> TEXTO DE ESTUDIO
○ ○ ○ ○ ○
Esta suerte de profecía me recuerda otro famoso poema de Thomas, posterior y que por lo tanto no figura aquí, que se titula: “No entres gentilmente en esa noche quieta”, y que es uno de los más identificables con un hecho biográfico, porque le hablaría a su padre, con motivo de su muerte. Sin embargo, lo habría escrito varios años antes de esa muerte, pero sin dudas le habla a alguien que está por morir, o sea a cualquiera que lea el poema.
Es posible detectar algunos otros temas en estos libros, que aquí se traducen casi completos, exceptuando los textos en prosa del tercero, en edición bilingüe y con una acertada, lúcida traducción de Yanina Audisio, que se enfrentó a no pocos desafíos dadas las rarezas del inglés de Thomas. Algunos de esos temas son previsibles, aunque se envuelvan en jeroglíficos de múltiples imágenes yuxtapuestas y se monten en una versificación endemoniada, como las inquietudes del deseo, su errancia juvenil, la angustia ante lo efímero de la belleza, que también es un tema de juventud, la lucha contra la idea de la muerte, que ya mencioné. Si el joven es un sustituto del padre, el muchacho corre hacia su ruina, su función fija, anticipo de la muerte, como en el final del primer poema del primer libro, titulado proféticamente 18 poemas, con el número de la odiosa anécdota final de su vida: “Los veo, muchachos del verano, en su ruina. / El hombre en su larva estéril. / Y los muchachos, enteros e intrusos en su saco. / Soy el hombre que fue tu padre. / Somos los hijos del pedernal y la brea. / Oh, vean, cuando ellos cruzan los polos se besan”.
○ ○ ○ ○ ○
> CONJUNTO DE DATOS
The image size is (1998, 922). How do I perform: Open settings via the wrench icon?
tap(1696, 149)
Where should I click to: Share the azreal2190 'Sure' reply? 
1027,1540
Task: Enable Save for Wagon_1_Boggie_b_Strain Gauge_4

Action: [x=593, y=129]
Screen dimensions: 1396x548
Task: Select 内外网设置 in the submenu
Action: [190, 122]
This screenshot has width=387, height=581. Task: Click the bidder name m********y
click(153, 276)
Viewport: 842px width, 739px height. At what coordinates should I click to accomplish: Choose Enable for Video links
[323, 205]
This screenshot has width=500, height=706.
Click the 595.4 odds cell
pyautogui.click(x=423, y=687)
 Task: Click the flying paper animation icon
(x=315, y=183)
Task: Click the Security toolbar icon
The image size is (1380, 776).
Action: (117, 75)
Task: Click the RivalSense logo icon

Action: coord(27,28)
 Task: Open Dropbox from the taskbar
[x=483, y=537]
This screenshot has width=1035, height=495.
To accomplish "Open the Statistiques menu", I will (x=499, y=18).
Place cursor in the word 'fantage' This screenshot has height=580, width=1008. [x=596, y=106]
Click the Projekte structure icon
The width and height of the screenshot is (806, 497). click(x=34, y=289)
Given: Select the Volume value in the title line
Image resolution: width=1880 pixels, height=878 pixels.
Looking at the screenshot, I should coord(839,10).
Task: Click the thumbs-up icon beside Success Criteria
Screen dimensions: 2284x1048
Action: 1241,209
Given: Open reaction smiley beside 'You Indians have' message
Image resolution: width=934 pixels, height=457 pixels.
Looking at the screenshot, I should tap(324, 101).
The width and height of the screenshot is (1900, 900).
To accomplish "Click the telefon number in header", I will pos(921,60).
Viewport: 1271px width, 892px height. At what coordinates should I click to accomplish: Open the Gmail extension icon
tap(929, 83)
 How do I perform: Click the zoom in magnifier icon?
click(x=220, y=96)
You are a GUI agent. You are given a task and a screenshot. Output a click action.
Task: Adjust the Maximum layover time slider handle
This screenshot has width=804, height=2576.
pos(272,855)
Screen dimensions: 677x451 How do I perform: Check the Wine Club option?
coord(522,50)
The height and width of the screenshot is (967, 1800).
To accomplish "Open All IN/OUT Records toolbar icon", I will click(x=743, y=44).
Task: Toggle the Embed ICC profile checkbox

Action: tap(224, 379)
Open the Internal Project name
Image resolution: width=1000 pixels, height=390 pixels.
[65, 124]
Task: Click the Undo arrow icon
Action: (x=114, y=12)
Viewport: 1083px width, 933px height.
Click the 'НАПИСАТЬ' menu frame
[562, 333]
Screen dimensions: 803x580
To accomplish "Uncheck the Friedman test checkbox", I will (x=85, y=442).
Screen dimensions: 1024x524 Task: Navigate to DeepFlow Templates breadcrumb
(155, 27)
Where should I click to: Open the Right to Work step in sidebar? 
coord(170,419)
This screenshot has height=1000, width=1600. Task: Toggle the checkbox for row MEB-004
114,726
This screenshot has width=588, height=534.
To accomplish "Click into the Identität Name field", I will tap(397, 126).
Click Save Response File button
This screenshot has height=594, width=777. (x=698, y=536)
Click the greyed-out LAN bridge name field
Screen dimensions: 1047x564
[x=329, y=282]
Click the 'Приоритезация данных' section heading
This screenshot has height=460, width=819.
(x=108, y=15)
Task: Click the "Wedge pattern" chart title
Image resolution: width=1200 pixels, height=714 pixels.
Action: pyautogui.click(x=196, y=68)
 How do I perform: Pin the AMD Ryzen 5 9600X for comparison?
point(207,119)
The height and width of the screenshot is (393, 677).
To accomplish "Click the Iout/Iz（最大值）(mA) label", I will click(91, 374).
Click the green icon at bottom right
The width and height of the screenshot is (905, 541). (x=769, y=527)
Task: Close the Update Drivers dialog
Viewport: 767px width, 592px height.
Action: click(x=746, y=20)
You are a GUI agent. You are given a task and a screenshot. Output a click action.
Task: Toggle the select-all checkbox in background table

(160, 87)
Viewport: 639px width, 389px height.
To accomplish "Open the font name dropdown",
○ ○ ○ ○ ○
> EJERCICIO PROPUESTO
Indique si cada afirmación concuerda con el texto de estudio, respondiendo sí o no y citando literalmente las palabras del texto que lo deciden: (a) La edición traduce también los textos en prosa del tercer libro. (b) El primer libro lleva por título 18 poemas. (c) El poema «No entres gentilmente en esa noche quieta» está incluido en esta edición.

> RESPUESTA ESCRITA
(a) No: «exceptuando los textos en prosa del tercero».
(b) Sí: «del primer libro, titulado proféticamente 18 poemas».
(c) No: «posterior y que por lo tanto no figura aquí».